§ **Objet de l'exercice**: Recopiez à l'identique chacune des entrées qui suivent.

§ **Lignes de données**:
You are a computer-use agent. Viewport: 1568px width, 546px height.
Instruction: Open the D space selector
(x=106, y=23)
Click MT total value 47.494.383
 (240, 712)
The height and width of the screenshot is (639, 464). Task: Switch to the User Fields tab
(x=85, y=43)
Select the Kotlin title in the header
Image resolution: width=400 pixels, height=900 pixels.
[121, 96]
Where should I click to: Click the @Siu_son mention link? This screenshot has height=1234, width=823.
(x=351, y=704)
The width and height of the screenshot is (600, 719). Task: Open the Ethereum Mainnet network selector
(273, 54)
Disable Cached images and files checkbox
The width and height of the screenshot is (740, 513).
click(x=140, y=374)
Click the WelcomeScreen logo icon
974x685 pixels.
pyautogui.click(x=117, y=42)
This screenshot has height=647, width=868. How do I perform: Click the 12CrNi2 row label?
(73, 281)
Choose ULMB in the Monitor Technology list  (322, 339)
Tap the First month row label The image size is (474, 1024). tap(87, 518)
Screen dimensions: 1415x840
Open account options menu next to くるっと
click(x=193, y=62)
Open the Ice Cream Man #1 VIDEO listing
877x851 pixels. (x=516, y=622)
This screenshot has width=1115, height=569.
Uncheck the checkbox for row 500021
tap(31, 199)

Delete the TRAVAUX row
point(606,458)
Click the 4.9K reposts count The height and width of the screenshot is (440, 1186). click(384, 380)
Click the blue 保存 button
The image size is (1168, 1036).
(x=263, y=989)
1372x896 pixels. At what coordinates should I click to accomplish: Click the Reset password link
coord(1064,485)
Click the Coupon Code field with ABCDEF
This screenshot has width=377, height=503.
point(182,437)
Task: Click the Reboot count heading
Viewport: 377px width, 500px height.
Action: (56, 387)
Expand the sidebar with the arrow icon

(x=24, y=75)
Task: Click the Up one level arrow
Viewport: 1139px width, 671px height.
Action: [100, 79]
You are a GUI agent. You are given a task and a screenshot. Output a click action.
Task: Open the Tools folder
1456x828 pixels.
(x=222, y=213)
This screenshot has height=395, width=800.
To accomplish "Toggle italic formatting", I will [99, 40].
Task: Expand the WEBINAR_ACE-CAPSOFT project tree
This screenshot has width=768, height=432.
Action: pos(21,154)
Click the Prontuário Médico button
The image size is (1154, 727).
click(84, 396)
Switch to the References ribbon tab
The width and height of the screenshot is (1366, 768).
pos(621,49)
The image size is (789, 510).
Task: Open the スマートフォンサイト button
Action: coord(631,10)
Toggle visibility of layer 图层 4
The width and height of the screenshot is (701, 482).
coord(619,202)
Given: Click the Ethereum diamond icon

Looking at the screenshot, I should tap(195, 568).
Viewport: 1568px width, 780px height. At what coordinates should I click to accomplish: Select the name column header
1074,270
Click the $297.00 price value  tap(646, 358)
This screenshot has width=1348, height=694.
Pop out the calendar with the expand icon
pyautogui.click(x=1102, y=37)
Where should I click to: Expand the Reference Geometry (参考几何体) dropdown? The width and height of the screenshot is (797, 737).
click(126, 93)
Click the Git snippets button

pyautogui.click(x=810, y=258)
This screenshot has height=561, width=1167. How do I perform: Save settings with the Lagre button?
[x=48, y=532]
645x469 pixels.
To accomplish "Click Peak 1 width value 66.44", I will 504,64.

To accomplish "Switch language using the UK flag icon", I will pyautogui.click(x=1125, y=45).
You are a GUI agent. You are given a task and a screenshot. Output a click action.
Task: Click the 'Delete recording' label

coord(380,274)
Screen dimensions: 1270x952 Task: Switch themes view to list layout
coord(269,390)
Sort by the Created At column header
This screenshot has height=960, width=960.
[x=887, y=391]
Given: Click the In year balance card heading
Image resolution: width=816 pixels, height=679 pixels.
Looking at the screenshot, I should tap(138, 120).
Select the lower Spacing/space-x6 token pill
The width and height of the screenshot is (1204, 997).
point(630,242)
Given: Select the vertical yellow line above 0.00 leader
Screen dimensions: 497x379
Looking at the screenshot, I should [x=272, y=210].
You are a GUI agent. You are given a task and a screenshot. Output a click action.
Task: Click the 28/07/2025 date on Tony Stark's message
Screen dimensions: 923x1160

§ **Bonne réponse**:
You are a computer-use agent. Viewport: 1568px width, 546px height.
Instruction: Open the D space selector
(x=106, y=23)
Click MT total value 47.494.383
 (240, 712)
The height and width of the screenshot is (639, 464). Task: Switch to the User Fields tab
(x=85, y=43)
Select the Kotlin title in the header
Image resolution: width=400 pixels, height=900 pixels.
[121, 96]
Where should I click to: Click the @Siu_son mention link? This screenshot has height=1234, width=823.
(x=351, y=704)
The width and height of the screenshot is (600, 719). Task: Open the Ethereum Mainnet network selector
(273, 54)
Disable Cached images and files checkbox
The width and height of the screenshot is (740, 513).
click(x=140, y=374)
Click the WelcomeScreen logo icon
974x685 pixels.
pyautogui.click(x=117, y=42)
This screenshot has height=647, width=868. How do I perform: Click the 12CrNi2 row label?
(73, 281)
Choose ULMB in the Monitor Technology list  (322, 339)
Tap the First month row label The image size is (474, 1024). tap(87, 518)
Screen dimensions: 1415x840
Open account options menu next to くるっと
click(x=193, y=62)
Open the Ice Cream Man #1 VIDEO listing
877x851 pixels. (x=516, y=622)
This screenshot has width=1115, height=569.
Uncheck the checkbox for row 500021
tap(31, 199)

Delete the TRAVAUX row
point(606,458)
Click the 4.9K reposts count The height and width of the screenshot is (440, 1186). click(384, 380)
Click the blue 保存 button
The image size is (1168, 1036).
(x=263, y=989)
1372x896 pixels. At what coordinates should I click to accomplish: Click the Reset password link
coord(1064,485)
Click the Coupon Code field with ABCDEF
This screenshot has width=377, height=503.
point(182,437)
Task: Click the Reboot count heading
Viewport: 377px width, 500px height.
Action: (56, 387)
Expand the sidebar with the arrow icon

(x=24, y=75)
Task: Click the Up one level arrow
Viewport: 1139px width, 671px height.
Action: [100, 79]
You are a GUI agent. You are given a task and a screenshot. Output a click action.
Task: Open the Tools folder
1456x828 pixels.
(x=222, y=213)
This screenshot has height=395, width=800.
To accomplish "Toggle italic formatting", I will [99, 40].
Task: Expand the WEBINAR_ACE-CAPSOFT project tree
This screenshot has width=768, height=432.
Action: pos(21,154)
Click the Prontuário Médico button
The image size is (1154, 727).
click(84, 396)
Switch to the References ribbon tab
The width and height of the screenshot is (1366, 768).
pos(621,49)
The image size is (789, 510).
Task: Open the スマートフォンサイト button
Action: coord(631,10)
Toggle visibility of layer 图层 4
The width and height of the screenshot is (701, 482).
coord(619,202)
Given: Click the Ethereum diamond icon

Looking at the screenshot, I should tap(195, 568).
Viewport: 1568px width, 780px height. At what coordinates should I click to accomplish: Select the name column header
1074,270
Click the $297.00 price value  tap(646, 358)
This screenshot has width=1348, height=694.
Pop out the calendar with the expand icon
pyautogui.click(x=1102, y=37)
Where should I click to: Expand the Reference Geometry (参考几何体) dropdown? The width and height of the screenshot is (797, 737).
click(126, 93)
Click the Git snippets button

pyautogui.click(x=810, y=258)
This screenshot has height=561, width=1167. How do I perform: Save settings with the Lagre button?
[x=48, y=532]
645x469 pixels.
To accomplish "Click Peak 1 width value 66.44", I will 504,64.

To accomplish "Switch language using the UK flag icon", I will pyautogui.click(x=1125, y=45).
You are a GUI agent. You are given a task and a screenshot. Output a click action.
Task: Click the 'Delete recording' label

coord(380,274)
Screen dimensions: 1270x952 Task: Switch themes view to list layout
coord(269,390)
Sort by the Created At column header
This screenshot has height=960, width=960.
[x=887, y=391]
Given: Click the In year balance card heading
Image resolution: width=816 pixels, height=679 pixels.
Looking at the screenshot, I should tap(138, 120).
Select the lower Spacing/space-x6 token pill
The width and height of the screenshot is (1204, 997).
point(630,242)
Given: Select the vertical yellow line above 0.00 leader
Screen dimensions: 497x379
Looking at the screenshot, I should [x=272, y=210].
You are a GUI agent. You are given a task and a screenshot. Output a click action.
Task: Click the 28/07/2025 date on Tony Stark's message
Screen dimensions: 923x1160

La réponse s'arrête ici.